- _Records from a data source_
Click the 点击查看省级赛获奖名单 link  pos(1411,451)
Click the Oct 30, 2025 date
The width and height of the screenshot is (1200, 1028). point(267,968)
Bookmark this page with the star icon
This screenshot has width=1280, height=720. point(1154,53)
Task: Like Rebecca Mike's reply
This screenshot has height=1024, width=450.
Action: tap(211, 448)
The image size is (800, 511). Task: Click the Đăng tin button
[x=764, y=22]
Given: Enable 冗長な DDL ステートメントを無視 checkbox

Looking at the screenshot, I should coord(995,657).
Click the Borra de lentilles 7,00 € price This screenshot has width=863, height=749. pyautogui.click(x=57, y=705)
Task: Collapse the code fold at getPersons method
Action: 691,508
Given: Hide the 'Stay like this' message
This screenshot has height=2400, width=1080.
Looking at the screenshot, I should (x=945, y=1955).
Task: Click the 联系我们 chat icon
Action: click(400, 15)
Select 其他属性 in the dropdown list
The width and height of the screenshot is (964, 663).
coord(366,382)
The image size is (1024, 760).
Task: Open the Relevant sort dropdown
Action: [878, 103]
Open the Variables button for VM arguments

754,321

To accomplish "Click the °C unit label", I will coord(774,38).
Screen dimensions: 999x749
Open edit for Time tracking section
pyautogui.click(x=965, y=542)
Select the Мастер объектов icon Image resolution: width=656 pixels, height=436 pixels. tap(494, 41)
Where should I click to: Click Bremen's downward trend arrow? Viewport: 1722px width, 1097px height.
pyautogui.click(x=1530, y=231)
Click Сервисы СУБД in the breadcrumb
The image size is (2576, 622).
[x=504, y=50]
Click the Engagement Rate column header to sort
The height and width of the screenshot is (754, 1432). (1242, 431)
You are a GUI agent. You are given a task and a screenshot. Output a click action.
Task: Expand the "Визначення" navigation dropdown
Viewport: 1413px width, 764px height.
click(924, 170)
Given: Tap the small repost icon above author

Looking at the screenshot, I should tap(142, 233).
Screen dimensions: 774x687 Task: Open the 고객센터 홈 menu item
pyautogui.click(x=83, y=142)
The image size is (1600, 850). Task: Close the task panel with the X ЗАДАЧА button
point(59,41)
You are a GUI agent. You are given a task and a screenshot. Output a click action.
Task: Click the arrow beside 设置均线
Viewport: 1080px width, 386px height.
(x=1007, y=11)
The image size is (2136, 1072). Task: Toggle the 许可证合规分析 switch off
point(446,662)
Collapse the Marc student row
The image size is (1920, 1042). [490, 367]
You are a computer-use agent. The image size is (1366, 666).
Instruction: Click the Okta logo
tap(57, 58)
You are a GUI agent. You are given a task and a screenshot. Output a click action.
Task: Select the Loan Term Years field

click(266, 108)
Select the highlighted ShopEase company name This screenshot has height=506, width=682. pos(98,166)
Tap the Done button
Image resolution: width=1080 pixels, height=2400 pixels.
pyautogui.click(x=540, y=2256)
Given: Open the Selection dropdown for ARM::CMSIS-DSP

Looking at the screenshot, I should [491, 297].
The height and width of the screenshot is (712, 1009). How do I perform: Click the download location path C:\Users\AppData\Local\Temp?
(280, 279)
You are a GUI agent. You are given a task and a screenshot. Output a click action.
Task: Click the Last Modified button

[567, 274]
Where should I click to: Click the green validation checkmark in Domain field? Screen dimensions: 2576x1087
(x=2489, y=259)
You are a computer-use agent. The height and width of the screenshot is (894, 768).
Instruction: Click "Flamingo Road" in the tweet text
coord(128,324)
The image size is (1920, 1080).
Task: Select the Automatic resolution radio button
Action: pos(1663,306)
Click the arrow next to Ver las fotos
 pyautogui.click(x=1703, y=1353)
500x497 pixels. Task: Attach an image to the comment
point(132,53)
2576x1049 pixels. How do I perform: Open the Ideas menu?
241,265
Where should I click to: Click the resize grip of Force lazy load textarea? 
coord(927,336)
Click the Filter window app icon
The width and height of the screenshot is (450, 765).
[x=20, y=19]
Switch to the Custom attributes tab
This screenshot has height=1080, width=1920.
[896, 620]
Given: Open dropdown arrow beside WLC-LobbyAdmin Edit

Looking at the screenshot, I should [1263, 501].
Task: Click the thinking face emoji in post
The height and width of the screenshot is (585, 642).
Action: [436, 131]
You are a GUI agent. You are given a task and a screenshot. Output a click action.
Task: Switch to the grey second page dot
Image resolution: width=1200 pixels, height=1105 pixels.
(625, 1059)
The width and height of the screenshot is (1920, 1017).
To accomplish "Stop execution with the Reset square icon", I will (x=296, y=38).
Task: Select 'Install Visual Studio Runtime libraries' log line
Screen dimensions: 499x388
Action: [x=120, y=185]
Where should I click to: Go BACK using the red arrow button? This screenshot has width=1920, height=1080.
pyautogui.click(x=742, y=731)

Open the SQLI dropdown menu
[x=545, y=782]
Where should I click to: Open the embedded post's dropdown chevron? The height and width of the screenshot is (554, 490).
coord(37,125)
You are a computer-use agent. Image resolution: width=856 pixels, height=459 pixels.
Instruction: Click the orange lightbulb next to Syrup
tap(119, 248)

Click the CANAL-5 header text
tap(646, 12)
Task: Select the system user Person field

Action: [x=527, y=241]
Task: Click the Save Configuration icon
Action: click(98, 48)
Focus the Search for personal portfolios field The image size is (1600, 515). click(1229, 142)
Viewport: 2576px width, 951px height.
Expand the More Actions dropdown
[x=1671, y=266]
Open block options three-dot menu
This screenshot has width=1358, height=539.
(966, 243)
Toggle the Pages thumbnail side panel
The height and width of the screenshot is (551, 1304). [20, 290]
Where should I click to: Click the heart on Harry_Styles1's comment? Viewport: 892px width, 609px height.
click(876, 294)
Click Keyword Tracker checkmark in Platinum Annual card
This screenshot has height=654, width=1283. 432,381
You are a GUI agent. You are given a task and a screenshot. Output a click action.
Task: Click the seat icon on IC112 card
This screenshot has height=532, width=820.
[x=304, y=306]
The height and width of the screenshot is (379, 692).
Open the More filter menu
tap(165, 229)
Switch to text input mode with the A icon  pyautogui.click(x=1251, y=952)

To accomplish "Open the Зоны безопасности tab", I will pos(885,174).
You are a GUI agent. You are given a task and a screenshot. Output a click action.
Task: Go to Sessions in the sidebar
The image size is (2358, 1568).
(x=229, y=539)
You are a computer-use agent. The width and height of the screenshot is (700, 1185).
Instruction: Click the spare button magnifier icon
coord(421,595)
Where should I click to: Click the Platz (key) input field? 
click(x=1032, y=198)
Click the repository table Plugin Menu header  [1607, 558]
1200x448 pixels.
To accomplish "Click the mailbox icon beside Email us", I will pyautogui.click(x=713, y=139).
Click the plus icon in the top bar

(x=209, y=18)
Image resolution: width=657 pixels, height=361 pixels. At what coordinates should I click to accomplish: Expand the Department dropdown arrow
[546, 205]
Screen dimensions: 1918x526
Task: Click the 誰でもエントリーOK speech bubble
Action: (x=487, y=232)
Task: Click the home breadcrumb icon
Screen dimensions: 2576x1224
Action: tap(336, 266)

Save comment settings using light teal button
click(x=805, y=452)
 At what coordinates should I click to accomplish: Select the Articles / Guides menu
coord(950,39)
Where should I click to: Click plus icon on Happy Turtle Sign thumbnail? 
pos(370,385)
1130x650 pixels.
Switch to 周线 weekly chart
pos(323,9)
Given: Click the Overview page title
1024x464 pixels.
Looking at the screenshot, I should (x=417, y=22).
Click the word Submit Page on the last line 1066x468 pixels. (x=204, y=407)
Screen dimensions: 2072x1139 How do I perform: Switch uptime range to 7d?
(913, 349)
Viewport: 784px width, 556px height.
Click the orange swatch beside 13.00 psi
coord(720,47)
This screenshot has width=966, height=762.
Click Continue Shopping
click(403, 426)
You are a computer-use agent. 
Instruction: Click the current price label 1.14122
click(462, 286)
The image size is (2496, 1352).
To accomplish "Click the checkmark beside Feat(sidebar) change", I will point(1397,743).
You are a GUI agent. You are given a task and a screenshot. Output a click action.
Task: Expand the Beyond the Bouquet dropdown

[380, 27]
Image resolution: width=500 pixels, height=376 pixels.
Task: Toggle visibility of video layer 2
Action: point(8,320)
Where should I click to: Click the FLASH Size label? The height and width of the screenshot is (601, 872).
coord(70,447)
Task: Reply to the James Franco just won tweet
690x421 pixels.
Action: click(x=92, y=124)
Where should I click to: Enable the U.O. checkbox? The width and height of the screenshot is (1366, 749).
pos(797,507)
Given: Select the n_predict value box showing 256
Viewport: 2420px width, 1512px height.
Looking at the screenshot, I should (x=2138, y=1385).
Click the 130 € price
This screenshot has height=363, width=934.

- _Aim of the exercise_
Rewrite the data from its first line through the line containing "[x=764, y=22]" as a JSON list of strings, one string per line and with blank lines omitted.

- _Response to this exercise_
[
  "Click the 点击查看省级赛获奖名单 link  pos(1411,451)",
  "Click the Oct 30, 2025 date",
  "The width and height of the screenshot is (1200, 1028). point(267,968)",
  "Bookmark this page with the star icon",
  "This screenshot has width=1280, height=720. point(1154,53)",
  "Task: Like Rebecca Mike's reply",
  "This screenshot has height=1024, width=450.",
  "Action: tap(211, 448)",
  "The image size is (800, 511). Task: Click the Đăng tin button",
  "[x=764, y=22]"
]